Eh bien, cet homme, c'est dans un garage qu'il a fallu le recevoir ! Et sans le patriotisme de M. Odilon Dorion, nous n'aurions eu que la rue à offrir à M. J.-Ernest Grégoire. Est-ce que, par hasard, cela dépendrait des Allemands, ou des Italiens, ou des Japonais ? De Gandhi peut-être ?... Quant à Monsieur Grégoire lui-même, il ne s'en montra pas surpris le moins du monde : il sait où est le mal. Puis, nourri de l'Évangile, il sait qu'il n'y eut pas de place dans les hôtelleries de Bethléem pour deux personnages qui n'étaient riches que de sainteté. Il sait que le Sauveur du monde, né dans une étable, n'eut pas même une pierre pour reposer sa tête tout le temps qu'il prêcha aux hommes une doctrine toute de paix et de charité. Et monsieur Grégoire se fût contenté de la rue, ou du coin d'un champ, tout comme il se contenta d'un garage. La doctrine créditiste qu'il venait expliquer n'y perdit pas un iota de sa valeur.
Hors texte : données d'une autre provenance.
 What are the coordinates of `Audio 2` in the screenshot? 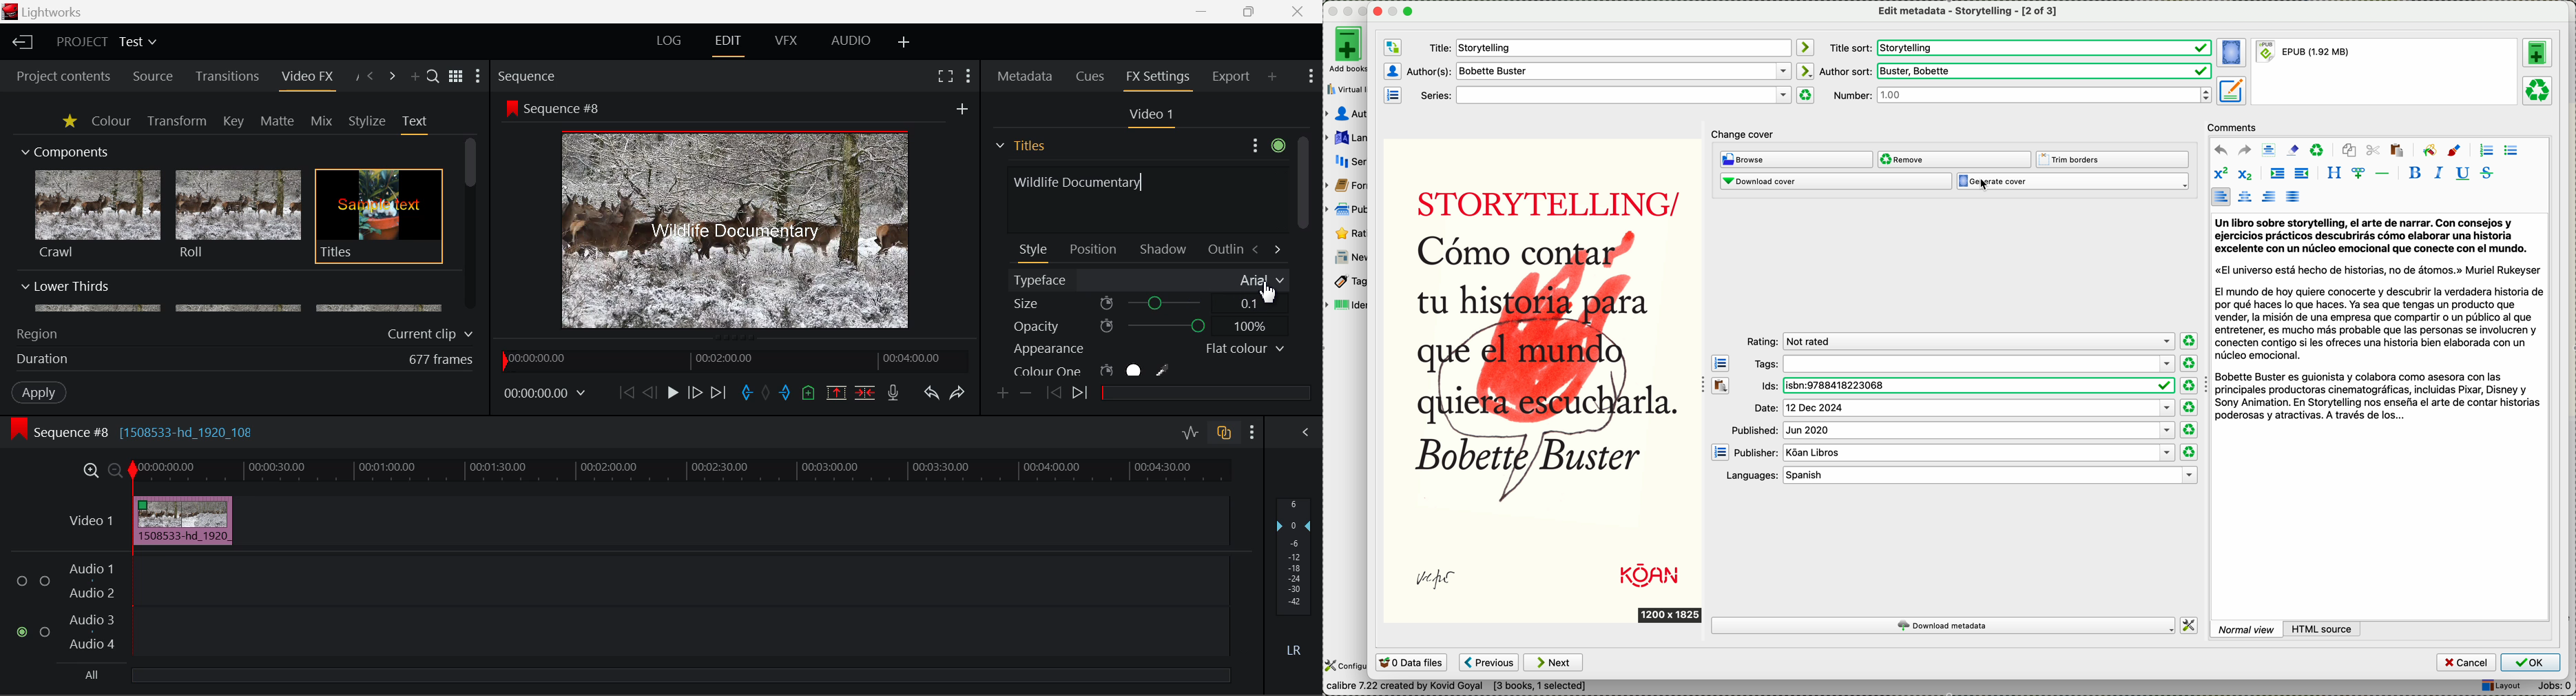 It's located at (92, 593).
Outre monsieur Grégoire, le groupe des orateurs comprenait le notaire Gustave Jobidon, René de Blois, commissaire provincial du Crédit Social, Mademoiselle Gagnon, institutrice — tous gens capables d'instruire et d'éclairer notre population.
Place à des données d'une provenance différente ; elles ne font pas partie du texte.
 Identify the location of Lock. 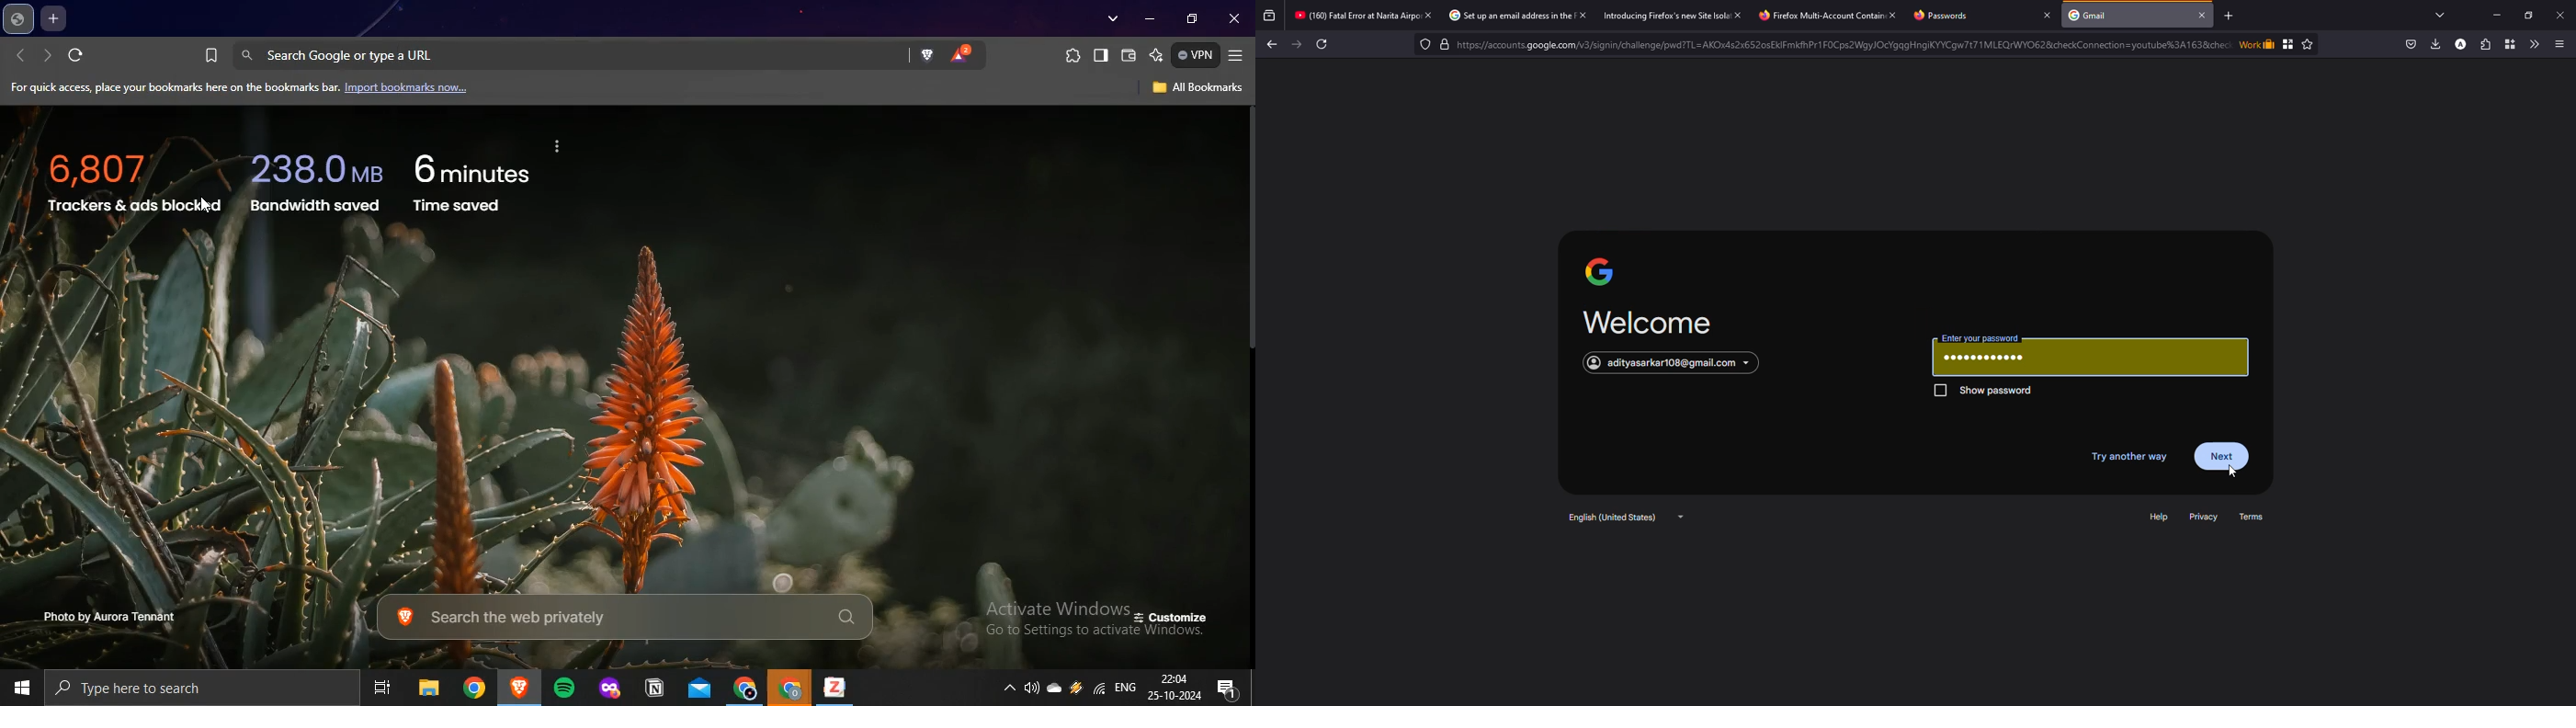
(1847, 43).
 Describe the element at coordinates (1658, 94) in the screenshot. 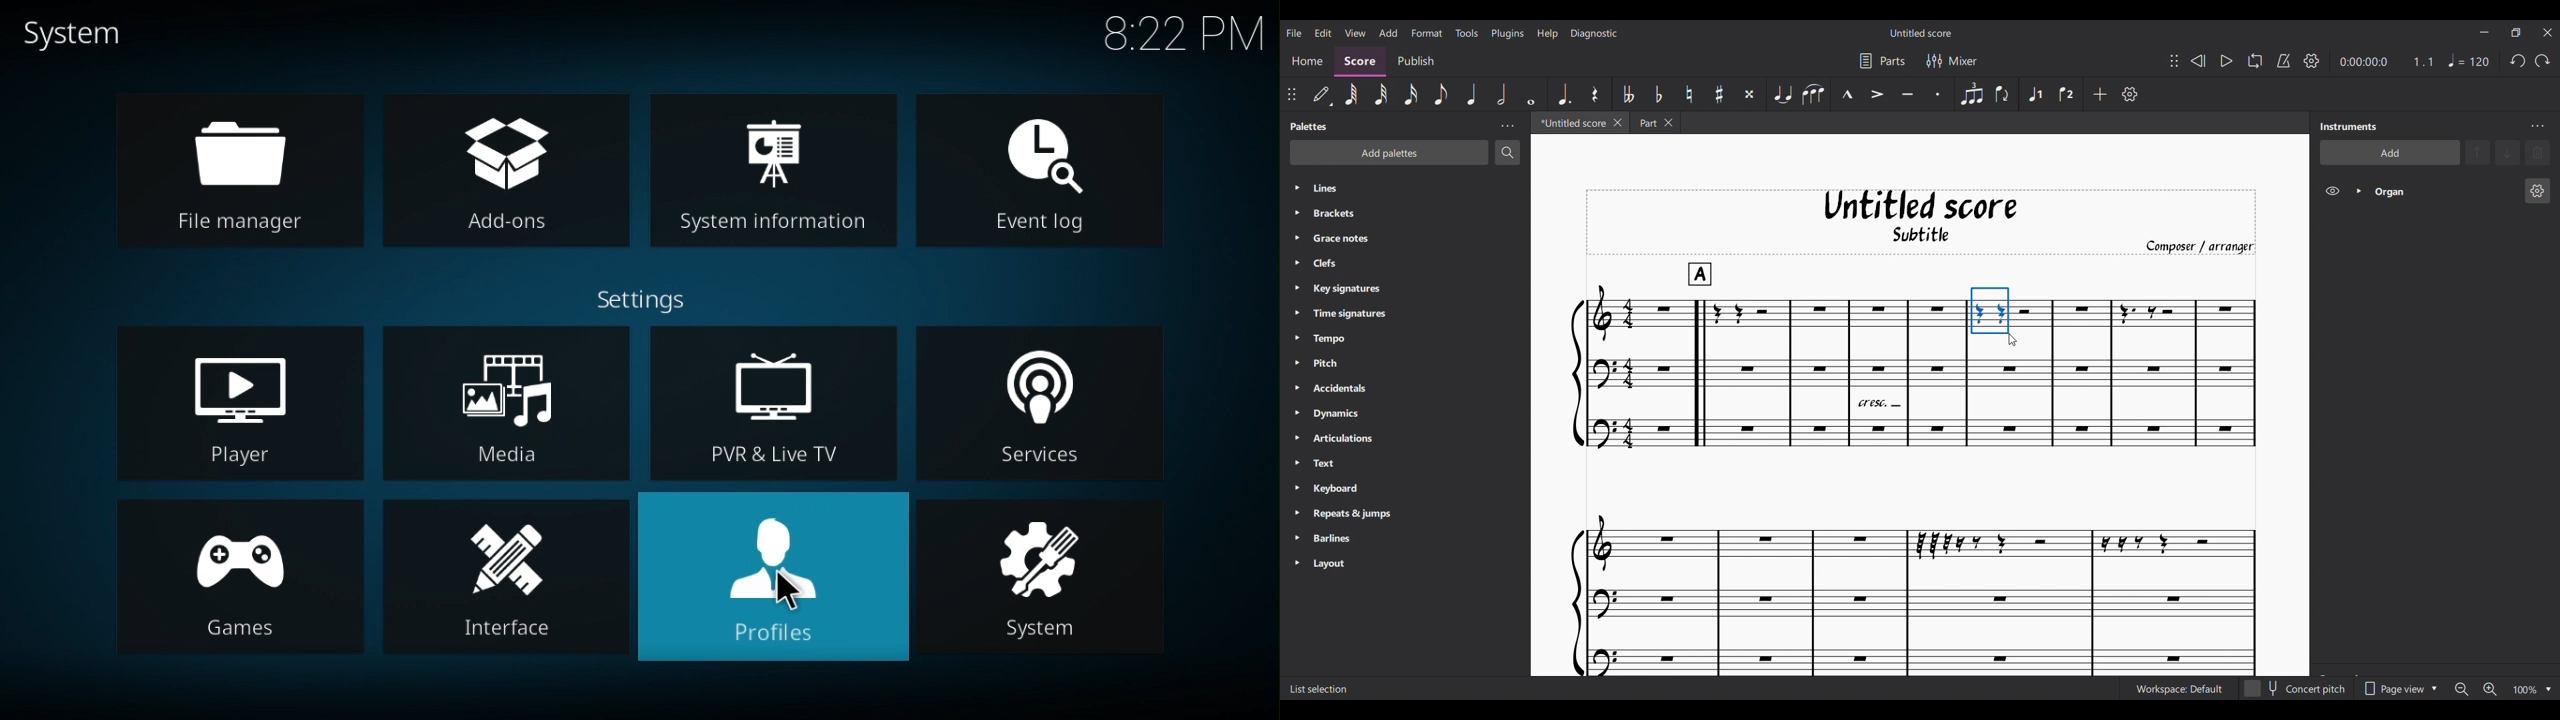

I see `Toggle flat` at that location.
Mais il eût fallu qu'ils représentassent un parti rouge ou bleu, ou C. C. F. peut-être, pour avoir droit à la salle publique, quand bien même, à ce titre, ils n'auraient eu que des balivernes à réciter avec des trémolos dans la voix.
L'ignominie du 26 juillet ne devra plus se répéter à Charlesbourg, n'est-ce pas, chers concitoyens ? Ce serait décidément ternir le blason de la première paroisse rurale fondée en Nouvelle-France. Les ennemis de Vers Demain et de l'Association Créditiste, ici comme ailleurs, sont ou des traîtres, des lâches qui sacrifient leurs frères pour une escarcelle d'argent ou une bouffée d'encens ; ou des repus qui, ne manquant de rien, n'ont aucun souci de ceux que la misère tenaille ou que les soucis rongent 365 jours par année.
Allons de plus en plus nombreux à Vers Demain ; entrons résolument dans l'Association Créditiste. Et à l'avenir, nous ferons bien ouvrir toutes grandes les portes de notre belle salle paroissiale aux gens qui enseignent une doctrine saine, honnête et généreuse comme celle du Crédit Social.